Well, yeah, I’m not surprised. Any system of valuing things in which every life, present and future, has the same utility as every other life will lead to that conclusion because turning the existing living beings and their habitat into computronium, von-Neumann probes, etc, to hasten the start of the colonization of the light cone by a few seconds will have positive expected marginal utility according to the system of valuing things.
That could still be a great thing for us provided that current human minds were uploaded into the resulting computronium explosion.
...which won’t happen if the computronium is the most important thing and uploading existing minds would slow it down. The AI might upload some humans to get their cooperation during the early stages of takeoff, but it wouldn’t necessarily keep those uploads running once it no longer depended on humans, if the same resources could be used more efficiently for itself.
To get my cooperation, at least, it would have to credibly precommit that it wouldn’t just turn my simulation off after it no longer needs me. (Of course, the meaning of the word “credibly” shifts somewhat when we’re talking about a superintelligence trying to “prove” something to a human.)
Is “not act” a meaningful option for a Singleton?
This comment got linked a decade later, and so I thought it’s worth stating my own thoughts on the question:
We can consider a reference class of CEV-seeking procedures; one (massively-underspecified, but that’s not the point) example is “emulate 1000 copies of Paul Christiano living together comfortably and immortally and discussing what the AI should do with the physical universe; once there’s a large supermajority in favor of an enactable plan (which can include further such delegated decisions), the AI does that”.

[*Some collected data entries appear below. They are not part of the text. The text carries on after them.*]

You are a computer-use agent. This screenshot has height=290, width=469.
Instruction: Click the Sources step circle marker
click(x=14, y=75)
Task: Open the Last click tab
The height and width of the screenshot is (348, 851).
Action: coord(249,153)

I agree that this is going to be chaotic, in the sense that even slightly different elements of this reference class might end up steering the AI to different basins of attraction.
I assert, however, that I’d consider it a pretty good outcome overall if the future of the world were determined by a genuinely random draw from this reference class, honestly instantiated. (Again with the massive underspecification, I know.)

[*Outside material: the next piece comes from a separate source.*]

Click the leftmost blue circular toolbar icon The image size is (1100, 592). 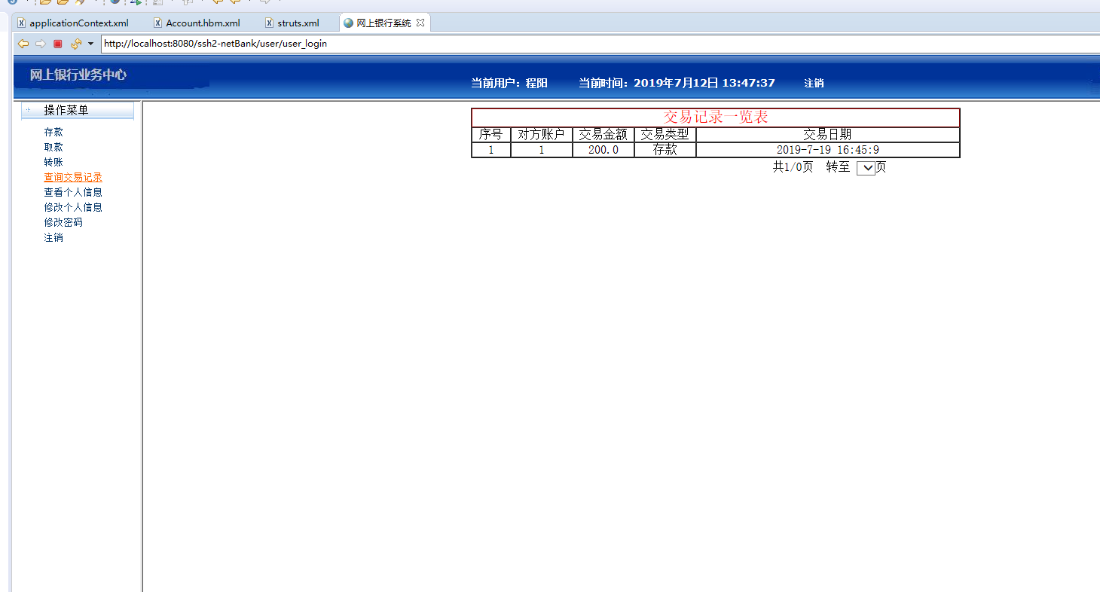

CEV may be underdetermined and many-valued, but that doesn’t mean paperclipping is as good an answer as any.
Re: no basins, it would be a bad situation indeed if the vast majority of the reference class never ended up outputting an action plan, instead deferring and delegating forever. I don’t have cached thoughts about that.

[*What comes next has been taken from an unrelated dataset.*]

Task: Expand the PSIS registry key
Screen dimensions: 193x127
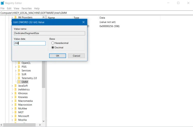Action: click(16, 67)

This is a really insightful question, and it hasn’t been answered convincingly in this thread. Does anybody know if it has been discussed more completely elsewhere?
One option would be to say that the FAI only acts where there is coherence. Another would be to specify a procedure for acting when there are multiple basins of attraction (perhaps by weighting the basins according to the proportion of starting points and orderings of arguments that lead to each basin, when that’s possible, or some other ‘impartial’ procedure).
But still, what if it turns out that most of the difficult extrapolations that we would really care about bounce around without ever settling down or otherwise behave undesirably? No human being has ever done anything like the sorts of calculations that would be involved in a deep extrapolation, so our intuitions based on the extrapolations that we have imagined and that seem to cohere (which all have paths shorter than [e.g.] 1000) might be unrepresentative of the sorts of extrapolations than an FAI would actually have to perform.